LexExMachina

This page provides additional resources related to our approach LexExMachina, described in our paper

Bridging the gap between Ontology and Lexicon via Class-specific Association Rules Mined from a Loosely-Parallel Text-Data Corpus

Published at LDK 2021 – 3rd Conference on Language, Data and Knowledge
Awarded for ⭐ Best Paper ⭐

Authors:

Basil Ell - CIT-EC, Universität Bielefeld (Germany), and Department of Informatics, University of Oslo (Norway)
Mohammad Fazleh Elahi - CIT-EC, Universität Bielefeld (Germany)
Philipp Cimiano - CIT-EC, Universität Bielefeld (Germany)

In a nutshell

We define 20 types of association rules that help to bridge from natural language to a knowledge base and from a knowledge base to natural language. We believe that these rules are relevant for tasks such as information extraction from text (for knowledge base population), question answering over a knowledge base, verbalization of RDF data, and verbalization of SPARQL queries. We have mined ~500,000,000 rules from a corpus consisting of Wikipedia texts and the DBpedia knowledge graph. Simplified examples:

Map from NL to KB:
"Greek" + dbo:Person ⇒ dbo:nationality=dbr:Greece
"Greek" + dbo:Settlement ⇒ dbo:country=dbr:Greece
"Greek" + dbo:Model ⇒ dbo:birthplace=dbr:Greece
"Greek" + dbo:RugbyClub ⇒ dbo:location=dbr:Greece

Map from KB to NL:
dbo:Writer + dbo:author ⇒ "written by"
dbo:Composer + dbo:author ⇒ "composed by"
dbo:Comedian + dbo:author ⇒ "directed by"

Abstract of our paper

There is a well-known lexical gap between content expressed in the form of natural language (NL) texts and content stored in an RDF knowledge base (KB). For tasks such as Information Extraction (IE), this gap needs to be bridged from NL to KB, so that facts extracted from text can be represented in RDF and can then be added to an RDF KB. For tasks such as Natural Language Generation, this gap needs to be bridged from KB to NL, so that facts stored in an RDF KB can be verbalized and read by humans. In this paper we propose LexExMachina, a new methodology that induces correspondences between lexical elements and KB elements by mining class-specific association rules. As an example of such an association rule, consider the rule that predicts that if the text about a person contains the token "Greek", then this person has the relation nationality to the entity Greece.

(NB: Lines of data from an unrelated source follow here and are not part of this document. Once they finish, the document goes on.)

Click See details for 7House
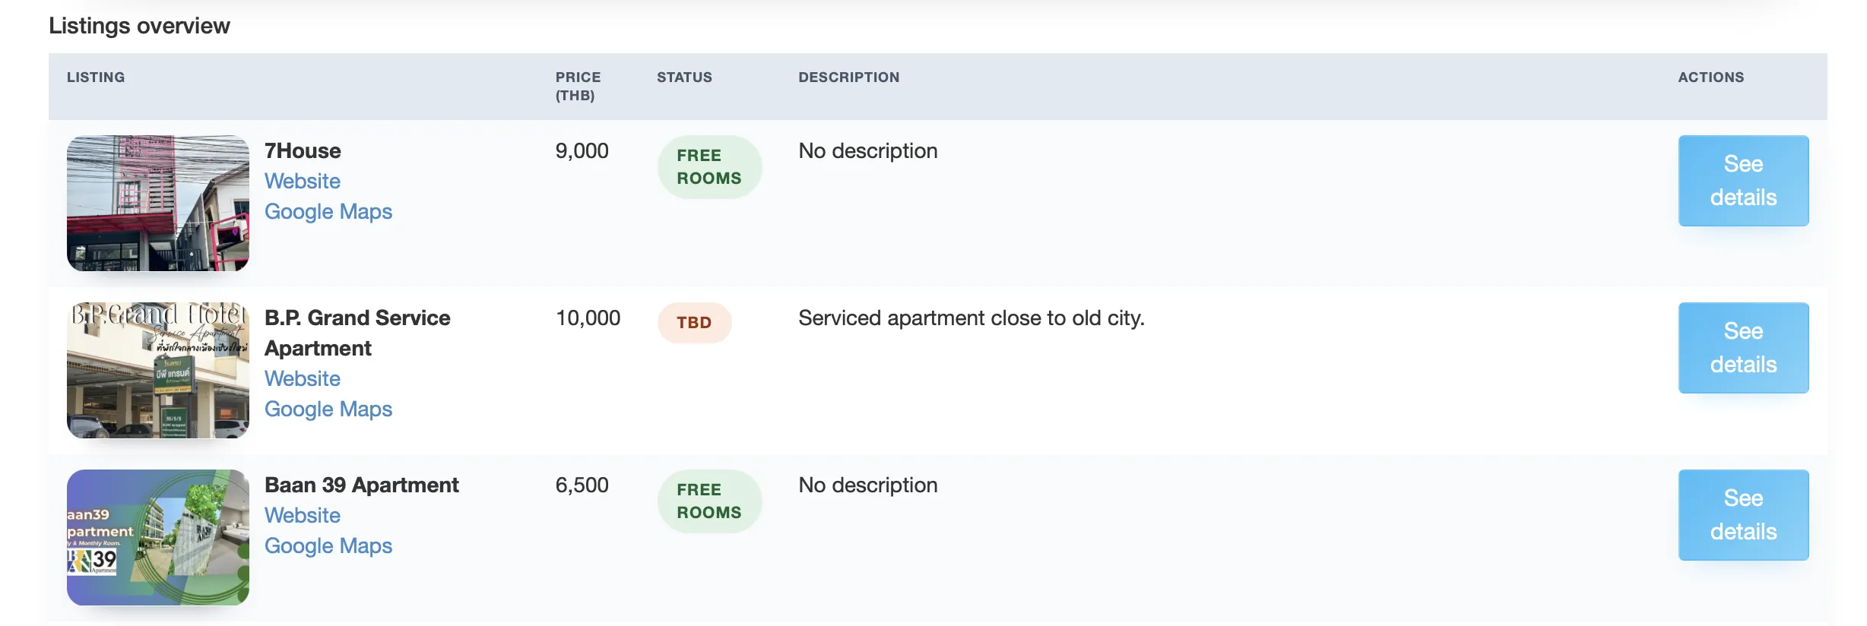The image size is (1867, 626). (x=1742, y=181)
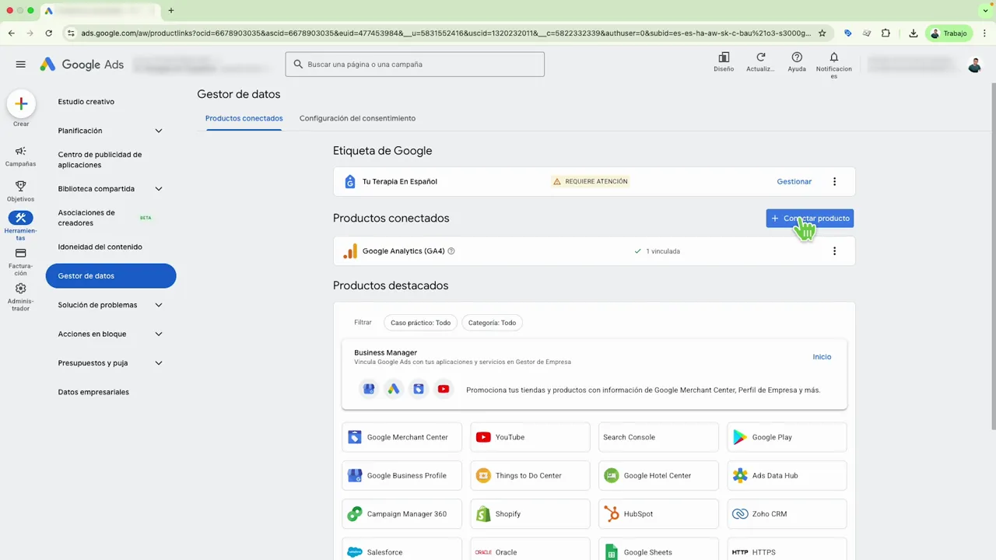Image resolution: width=996 pixels, height=560 pixels.
Task: Click the Buscar una página o una campaña field
Action: (414, 64)
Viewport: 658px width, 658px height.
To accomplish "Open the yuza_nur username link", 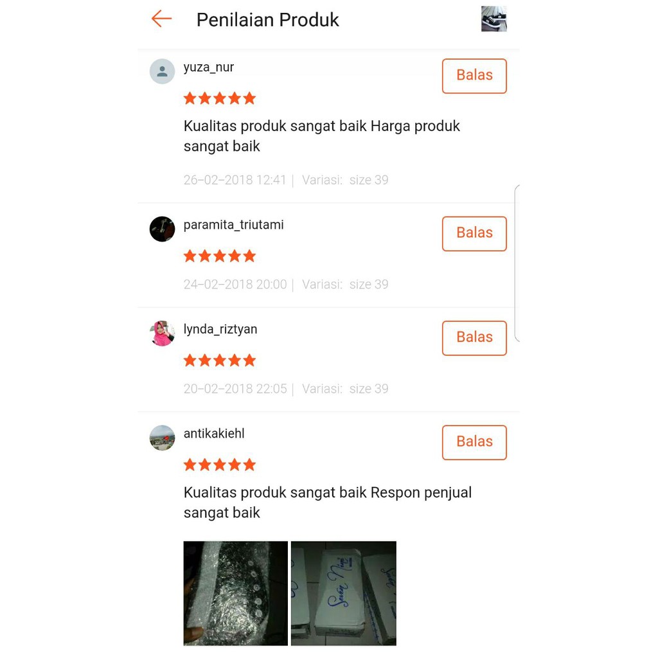I will pos(209,67).
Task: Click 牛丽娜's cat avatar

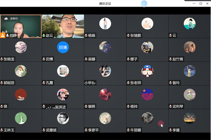Action: (147, 118)
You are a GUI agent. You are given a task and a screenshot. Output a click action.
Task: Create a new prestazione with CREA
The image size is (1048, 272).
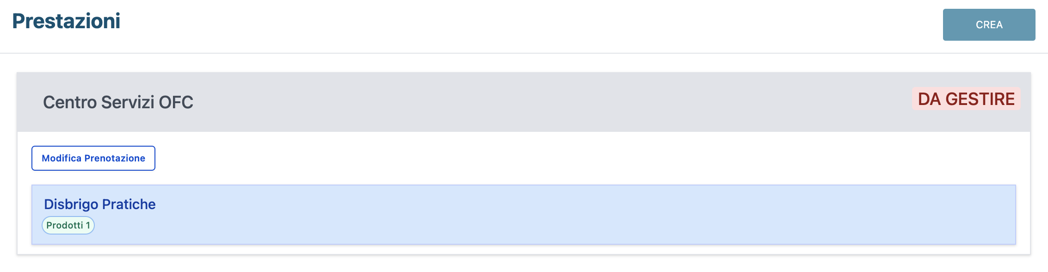[989, 25]
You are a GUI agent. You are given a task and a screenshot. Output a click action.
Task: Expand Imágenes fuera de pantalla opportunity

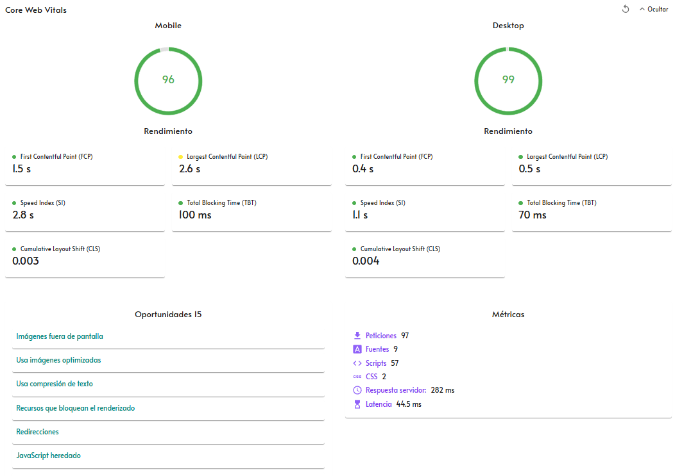click(x=168, y=337)
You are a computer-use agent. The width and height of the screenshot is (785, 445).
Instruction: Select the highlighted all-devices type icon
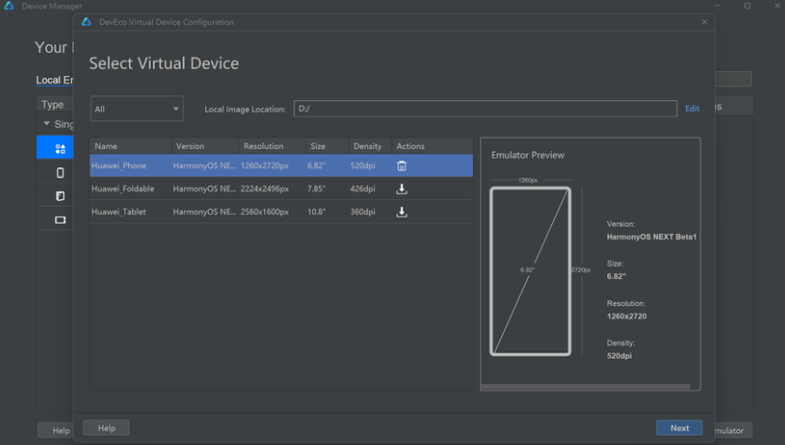[60, 149]
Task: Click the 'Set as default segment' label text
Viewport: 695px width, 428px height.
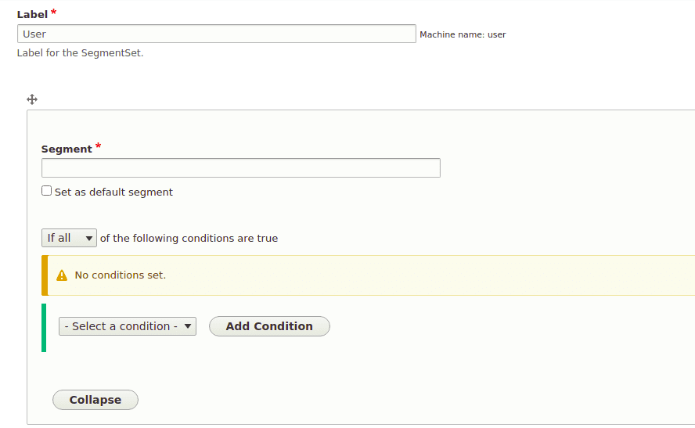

Another rule predicts that if the text about a settlement contains the token "Greek", then this settlement has the relation country to the entity Greece. Such a rule can help in question answering, as it maps an adjective to the relevant KB terms, and it can help in information extraction from text. We propose and empirically investigate a set of 20 types of class-specific association rules together with different interestingness measures to rank them. We apply our method on a loosely-parallel text-data corpus that consists of data from DBpedia and texts from Wikipedia, and evaluate and provide empirical evidence for the utility of the rules for Question Answering.

Example

The rules that we have obtained help us to bridge the lexical gap for multiple tasks, as explained below.

Information Extraction

Given the sentence "James Joyce was married to Nora Barnacle" and given that we would like to add the information to a knowledge graph where this kind of relation is expressed via the predicate dbo:spouse, how can we connect "was married to" and dbo:spouse? Our dataset contains a class-specific association rule that enables us to bridge the gap:

dbo:Writer ∈ c_e and 'was married to' ∈ l_{e(dbo:Writer,dbo:spouse,so)} => ∃ o : (e, dbo:spouse, o) ∈ G

In the context of information extraction, the rule can be interpreted as follows: if in a text from which we want to extract facts an entity that is an instance of the class dbo:Writer is mentioned and the text contains the token sequence "was married to", then the RDF data that represents the meaning expressed in the text will contain the predicate dbo:spouse. Thus, this rule helps us to bridge from "was married to" to dbo:spouse. For this rule we have obtained the following values (the events A and B are the left hand side and the right hand side of the association rule, respectively):

P(A\|B) =	0.9
P(B\|A) =	0.016
sup(A) =	10
sup(B) =	557
sup(AB) =	9
AllConf(A,B) =	0.016
CoherenceA,B) =	0.015
Cosine(A,B) =	0.120
IR(A,B) =	0.980
Kulczynski(A,B) =	0.458
MaxConf(A,B) =	0.9

sup(A) = 10 sup(B) = 557 sup(AB) = 9 AllConf(A,B) = 0.016 Coherence(A,B) = 0.015 Cosine(A,B) = 0.120 IR(A,B) = 0.980 Kulczynski(A,B) = 0.458 MaxConf(A,B) = 0.9 //--> Note that the rule that we show here is "hand-picked". There might be other rules that predict other predicates for the same linguistic pattern. Thus, for a given use case one needs to introduce theshold values, e.g., for an interestingness measure and for the conditional probabilities and rule out certain predicates by other means.

Verbalization of RDF data

TODO: show that there are a couple of rules that provide lexicalization options. the same applies for the verbalization of SPARQL queries.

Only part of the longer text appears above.